I'm concerned about safety (my own included) and looking for best options for stage crew to see backstage. 

There are 4 outlets on the ceiling with a single wall switch (non-dimmed) - temporarily, I'll probably cable tie some blue rope lights above the curtain rail holders run from those outlets. It's a 15' ceiling, and having them that high will disperse the light a bit too much, but should still be firesafe and wont fall down. 

or I could use sticky hooks / gaff tape them along the back wall (white) at eye level. Would give good dispersion, still dim enough to not get in the way of the stage.

I'm also looking for recommendations to give the owner for permanent basis. 
that would probably include something dimmable, maybe from the light board. 

Thx!

Cheers


----------



## JD (May 1, 2008)

I am sure you will get a lot of input on this question, so I will leave the details of what fits code to others. Backstage lighting is a tricky compromise as it must not interfere with what is happening onstage. One of my favorites is blue or blacklight. What is also needed is a panic-on system that gets things bright real quick if there is an emergency. I suspect the local codes are all over the place on this one, but I'll leave that for others who know better than I.


----------



## icewolf08 (May 1, 2008)

We just run a bunch of clip-light type work lights with 25w blue bulbs in them.

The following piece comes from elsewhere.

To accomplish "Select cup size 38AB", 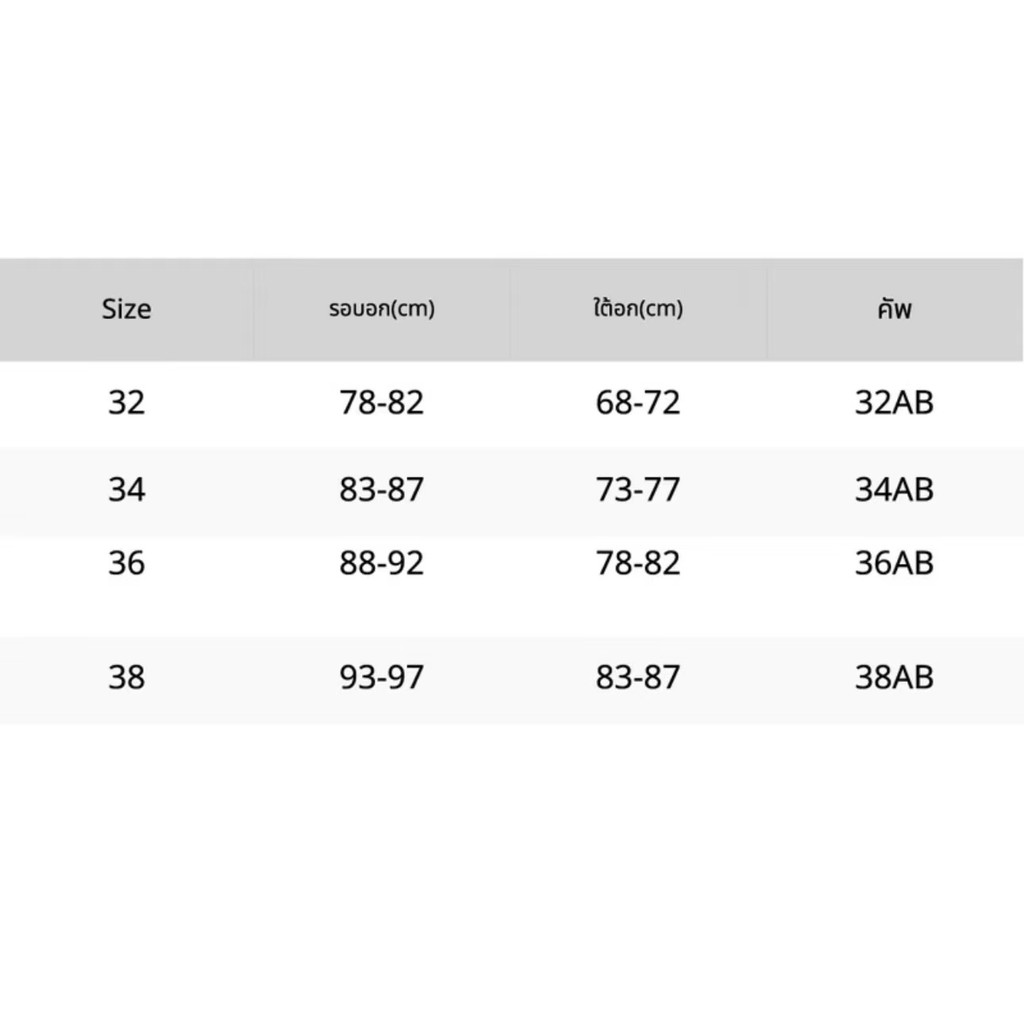I will click(x=894, y=677).

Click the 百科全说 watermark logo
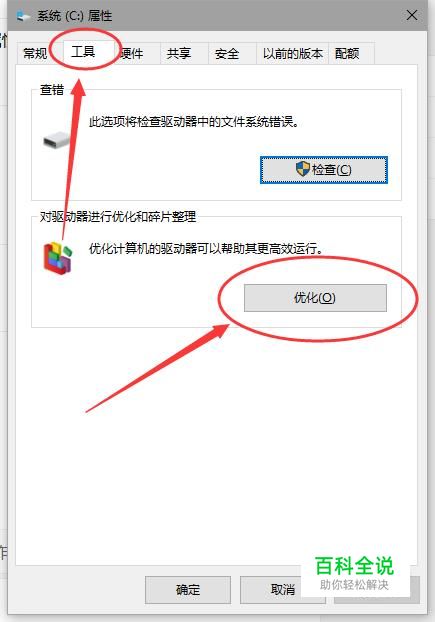click(x=355, y=572)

You can stick them anywhere and you can put a whole bunch on one circuit if need be. Very easy to set up, then you have light where you need it, and when you are done you can easily pull them all down and pack them up to store. We do use lengths of rope light to do floor level illumination of crossovers and sometimes even escape stairs. Very often we will put rope light under the lip of a raised deck so that people can see the edge for the step up.


----------



## mnfreelancer (May 1, 2008)

We had a box full of about 10 of those cheap clip lights with 25W bulbs in them and blue gel. They usually got clipped to music stands for reading script or to the conduit by the circuit panel. Our stage right light came primarily from a row of bulbs attached to wall above the pin/lock rail on the fly system. They were dimmed with a standard lightswitch dimmer. Of course we had plenty of legs in that trimmed backstage light quite well, a luxury it sounds like you may not have? Also it's a good idea for techs to carry flashlights and for them to know how to use them so they don't shed stray rays onto stage.


----------



## derekleffew (May 1, 2008)

mnfreelancer said:


> ...for them to know how to use them so they don't shed stray rays onto stage.

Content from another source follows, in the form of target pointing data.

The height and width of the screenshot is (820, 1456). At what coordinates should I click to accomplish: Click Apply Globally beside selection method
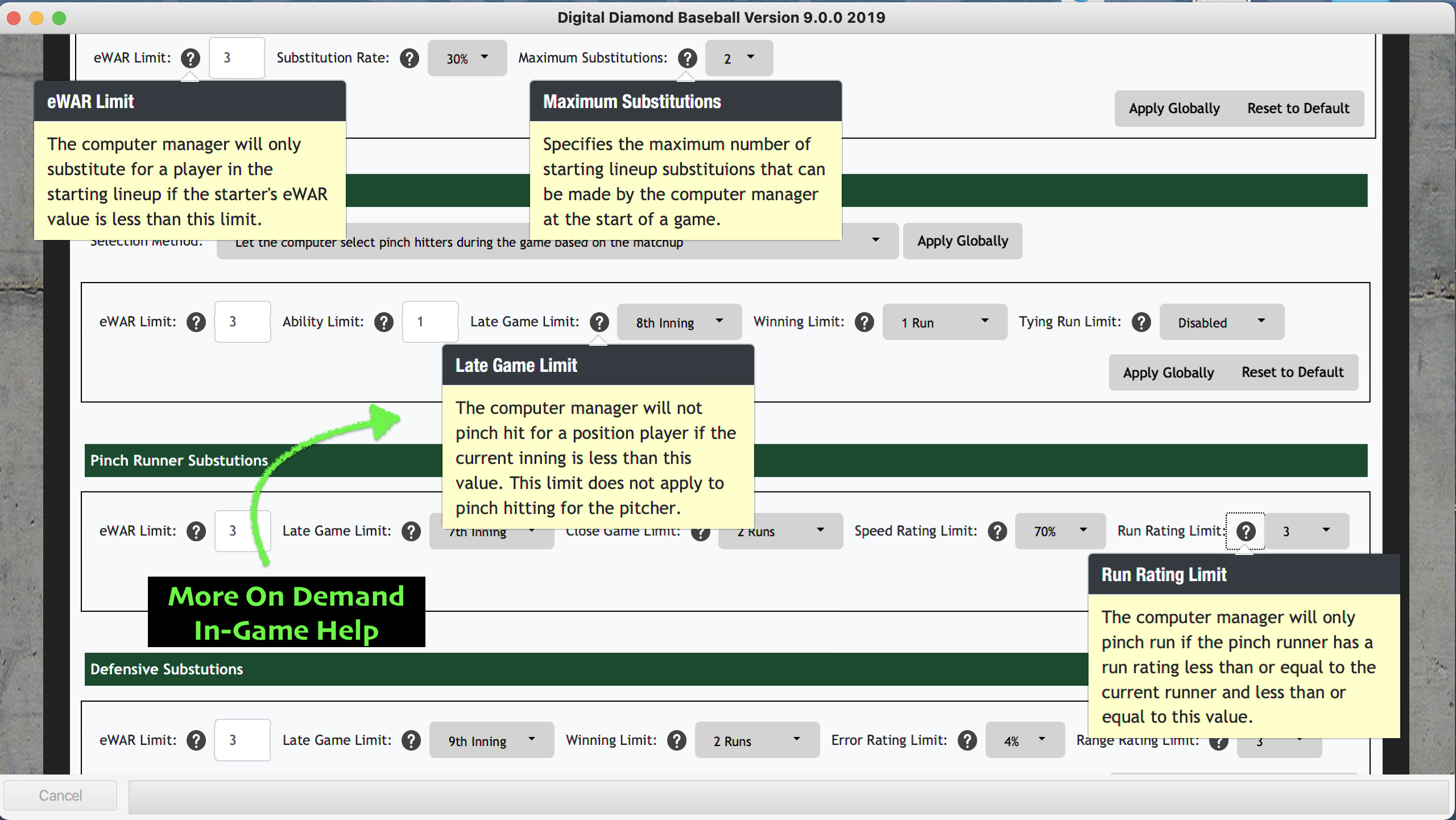point(962,241)
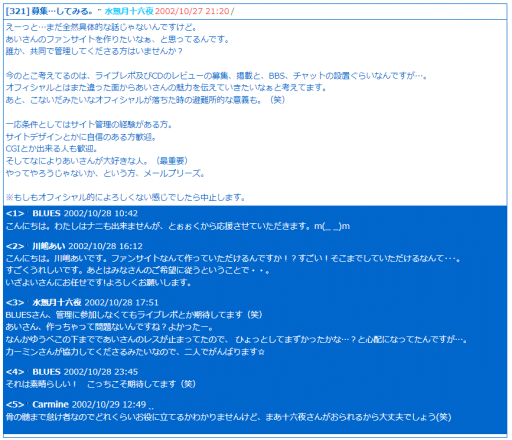512x440 pixels.
Task: Select reply marker <3>
Action: 15,303
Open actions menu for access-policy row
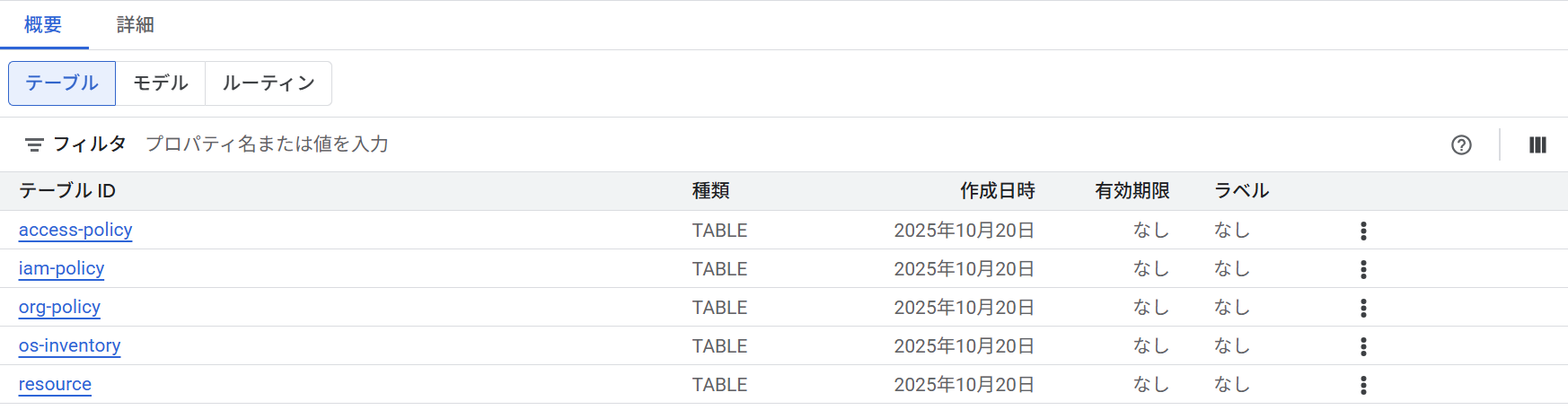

At a certain Magic Show in Las Vegas, all flashlights other than the 2x AA style with blue gel (color not specified, I always like L161) were forbidden, as the "artists" were afraid a bright flashlight would "expose the magic."

I agree with the above. Two different systems: Worklights and Running Lights are needed. ClipLights (sometimes called Equity Lights) with blue bulbs are the standard. For those with unlimited budget, these are nice.

See also this thread.


----------



## jamsession (May 2, 2008)

cool - thanks for the replies. 

I always have a mini-mag on me when working a show (along with a leatherman type multitool, light wrench, spare AA, AAA, batts, sharpie pen and a couple rubber bands. and what not. and a LED headlamp which lets me work handsfree and puts out just enough but not too much light. I put extra gaff tape on a couple walls outta sight and under the light board, inside the lid of a j-box, or in a 3 ring binder inside cover.

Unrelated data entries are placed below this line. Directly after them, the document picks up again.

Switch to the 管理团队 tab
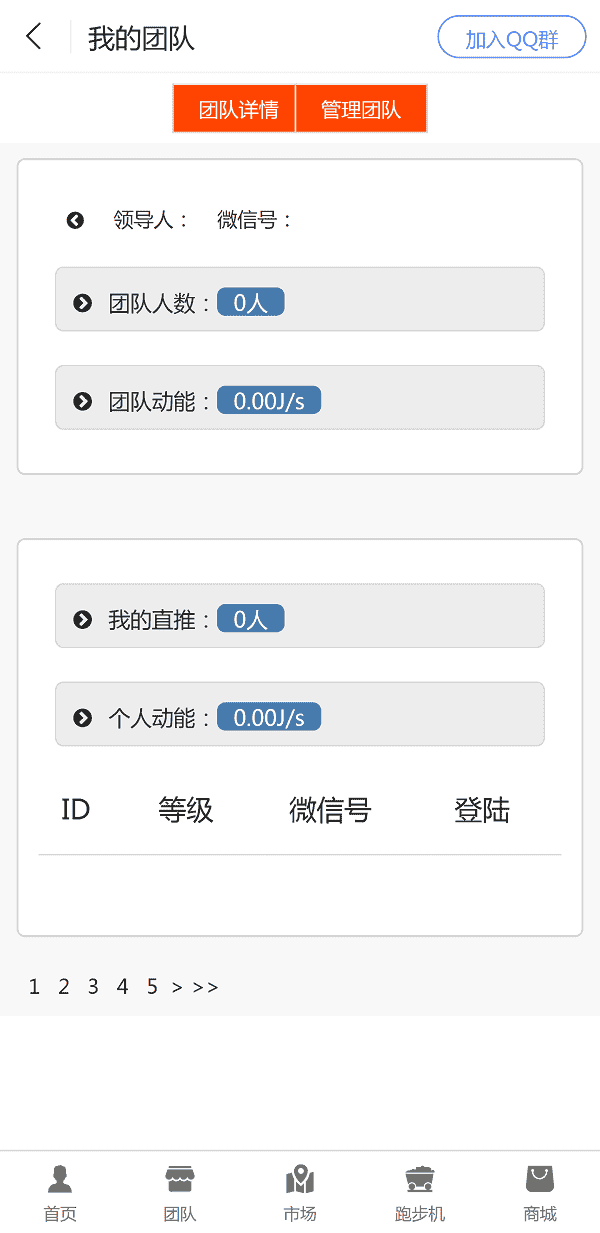This screenshot has width=600, height=1233. (361, 108)
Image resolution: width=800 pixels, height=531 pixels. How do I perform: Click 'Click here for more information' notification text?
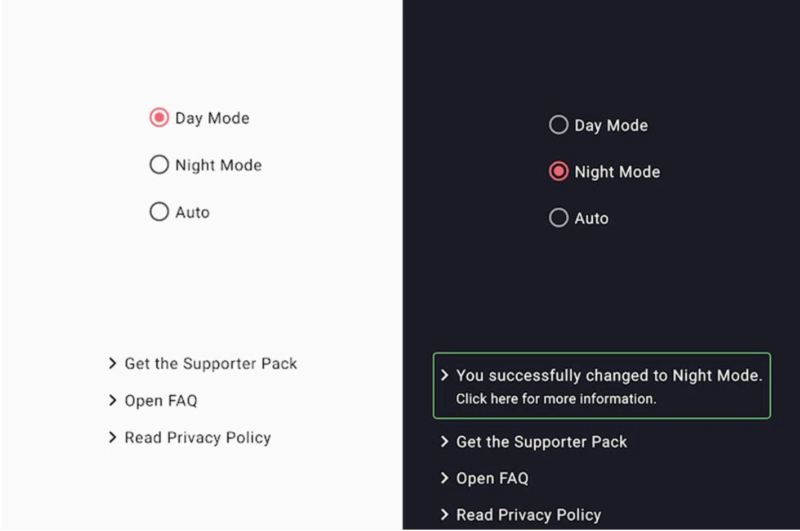[556, 399]
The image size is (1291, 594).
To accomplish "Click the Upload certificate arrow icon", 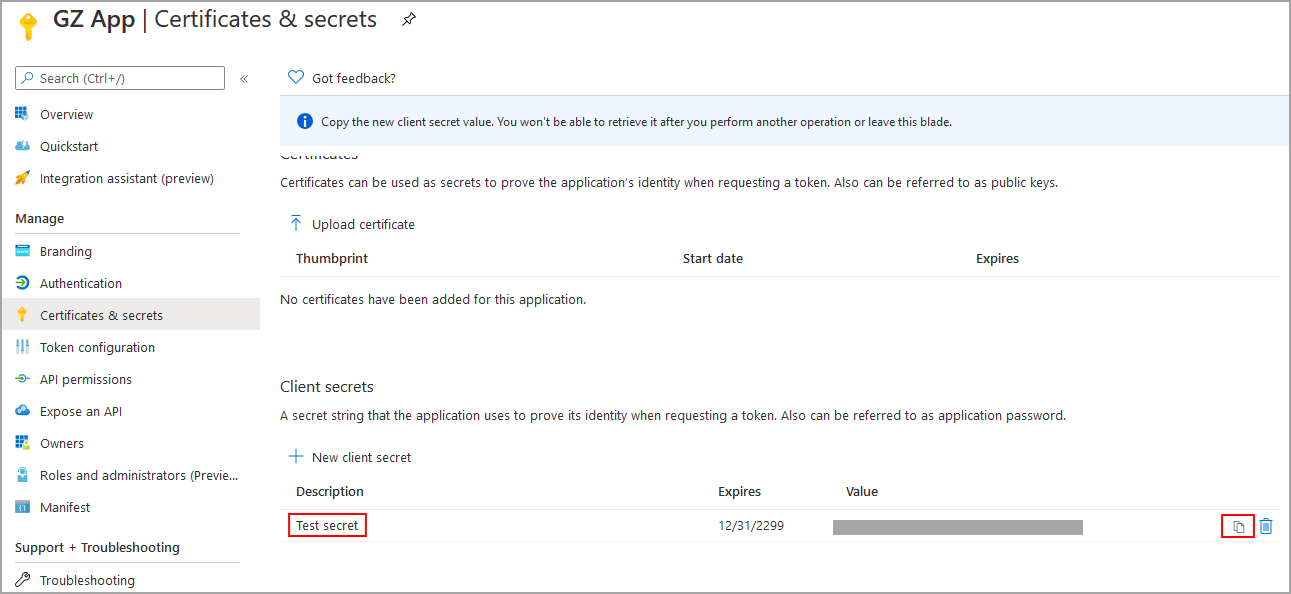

I'd love to hook up the backstage with a night-light electric eye switch so it would always be on when backstage is dark, but having them all on one switch will be handy. I'm glad the architect/electrician put in ceiling outlets, on a single wall switch. 

Speaking of safety and good cable management, I love the plastic cable covers (speedbump troughs) that you put on a floor - some are yellow, bigger ones have a trough in them with a hinge. at local shop they were like $45 for 3 foot chunks that hook together like puzzle pieces, am looking for a good (cheap) source on that. eg; 
http://www.markertek.com/ProdList.asp?cat=CABLEMGMNT&subcat=&prodClass=CABDUCTING&off=40&mfg=
if anyone has a favorite. 

last show we borrowed all the big floor mats (4x8') we could find, worked ok for 60' runs of S-VIDEO and cat5 cable, low profile so nobody tripped on them, people might trip more on the speedbumps, unless we go yellow and rig up runway lights 

Cheers


----------



## noiseboyalltheway (May 2, 2008)

I always found that rope lights were a good option, depending on how much works goes on in that area of the stage, fixed is better, but bear in mind that if the space is also used for set building and the likes fixed lighting might get in the way. we always use rope lights simply coz there easy to move as you dont know until you've built the set weather or not your fixed lights will be visable. we aslo have some fixed light controled from B/S but we normaly turn them off as they tend to leak onto the stage.


----------



## JD (May 2, 2008)

I mentioned blacklight because it is one of my favorites for the R&R world. You can mark everything you need to see with reactive tape so your markings themselves are what are illuminating. This way you can put light where you need it without wires. About the only trip-up would be if a set piece was reactive and caught enough spill during a blackout to be visible. 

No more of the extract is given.